You are…	Default	Why
Building a Next.js / SvelteKit consumer site	Vercel / Cloudflare Pages	Framework-aware, edge SSR, preview-per-PR, free TLS
Shipping a small Go / Python / Node API	Cloud Run / Render / Fly	One container, scale-to-0, deploy via `gcloud run deploy` or `git push`
Glue / webhook / S3-triggered ETL	Lambda / Cloud Functions	Per-event billing; nothing else fits this shape
Cron / scheduled jobs	EventBridge + Lambda; Cloud Scheduler + Cloud Run Jobs	$0 idle, robust retries, observability built-in
Auth / geofence / A/B at request edge	Cloudflare Workers / Vercel Edge	< 5 ms cold start, runs at every POP
20+ services, custom CRDs, service mesh	Managed K8s (Autopilot/Auto Mode)	K8s API, but nodes are someone else's problem
GPU training / inference workload	IaaS GPUs or specialist (Modal, RunPod)	Lambda has no GPU; CaaS GPU support is thin
Stateful service (DB, queue, cache)	Managed service (RDS, MemoryStore, Aurora, Redis Cloud)	Don't run state on FaaS or PaaS — use the DBaaS
Existing Heroku app, growing	Render / Fly first; Cloud Run if data-side is on GCP	Same DX, modern infra, often cheaper

Anti-Patterns

"Lambda for everything"

200 functions, mutually-coupled, sharing one Postgres, on a 14-step Step Function. Move steady-state HTTP services to CaaS; keep FaaS for events.

"K8s for everything"

Three engineers, one Helm chart per service, one Crossplane install per cloud. Cloud Run / App Runner / Container Apps will give back literal months of life.

"Vercel as our backend"

Long DB connections, background jobs, big files, 6 GB function deploys, 10s timeouts. Push your backend off the frontend PaaS; use a real CaaS.

"Multi-cloud abstraction layer"

Abstracting across Lambda + Cloud Functions + Azure Functions in one repo. The lowest common denominator is awful, debugging gets worse, and you still pick a cloud per region. Don't.

"Free tier serverless will never bill"

Until it does. Lambda + S3 + DynamoDB run-away can rack $thousands overnight. Set hard quota / concurrent execution limits / budget alarms before launch.

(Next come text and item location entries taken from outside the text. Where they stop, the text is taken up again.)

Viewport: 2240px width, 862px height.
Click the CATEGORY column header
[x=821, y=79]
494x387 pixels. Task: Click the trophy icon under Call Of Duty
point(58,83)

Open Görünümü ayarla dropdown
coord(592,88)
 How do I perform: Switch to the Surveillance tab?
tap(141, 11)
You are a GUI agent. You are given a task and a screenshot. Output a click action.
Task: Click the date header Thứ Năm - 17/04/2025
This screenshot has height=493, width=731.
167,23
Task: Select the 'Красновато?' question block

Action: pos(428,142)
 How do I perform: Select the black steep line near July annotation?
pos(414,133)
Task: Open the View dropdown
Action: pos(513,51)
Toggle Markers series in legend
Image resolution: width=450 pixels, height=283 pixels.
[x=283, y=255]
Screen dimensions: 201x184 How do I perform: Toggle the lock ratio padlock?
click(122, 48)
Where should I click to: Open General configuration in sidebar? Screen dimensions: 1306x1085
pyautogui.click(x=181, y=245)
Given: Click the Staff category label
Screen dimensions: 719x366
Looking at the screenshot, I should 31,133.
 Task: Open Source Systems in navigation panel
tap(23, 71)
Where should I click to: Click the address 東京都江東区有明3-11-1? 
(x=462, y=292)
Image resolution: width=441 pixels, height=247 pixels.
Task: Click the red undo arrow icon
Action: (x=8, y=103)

"Serverless = no monitoring"

If anything you need more instrumentation. Cold starts, throttles, DLQ depth, init duration. Default CloudWatch is the floor; OpenTelemetry → Honeycomb / Datadog / Tempo is what you actually want.

Summary

Three takeaways

Most workloads belong on CaaS (Cloud Run / Container Apps / App Runner). Default there; deviate when there's a real reason.
FaaS is for events, not services. Use it where its shape fits — webhooks, queues, S3 triggers — not as a substitute for an API.
Kubernetes is a platform you build on top of, not a faster way to ship. Choose it deliberately, or you'll feed it for years.

Next in the series

04 SaaS Architecture — multi-tenancy, B2B identity, metering
05 Cloud Security — IAM in depth, secrets, network, compliance
06 LLM-as-a-Service

Companion decks

Deploying Web Applications — beginner introduction
Deploying with Docker — what you put on these platforms
Docker series — building those containers
CI/CD — the pipeline that triggers each deploy

One sentence

"Pick the smallest unit of deploy that fits your workload — function for events, container for services, pod for platforms — and resist the temptation to use the same hammer for all three."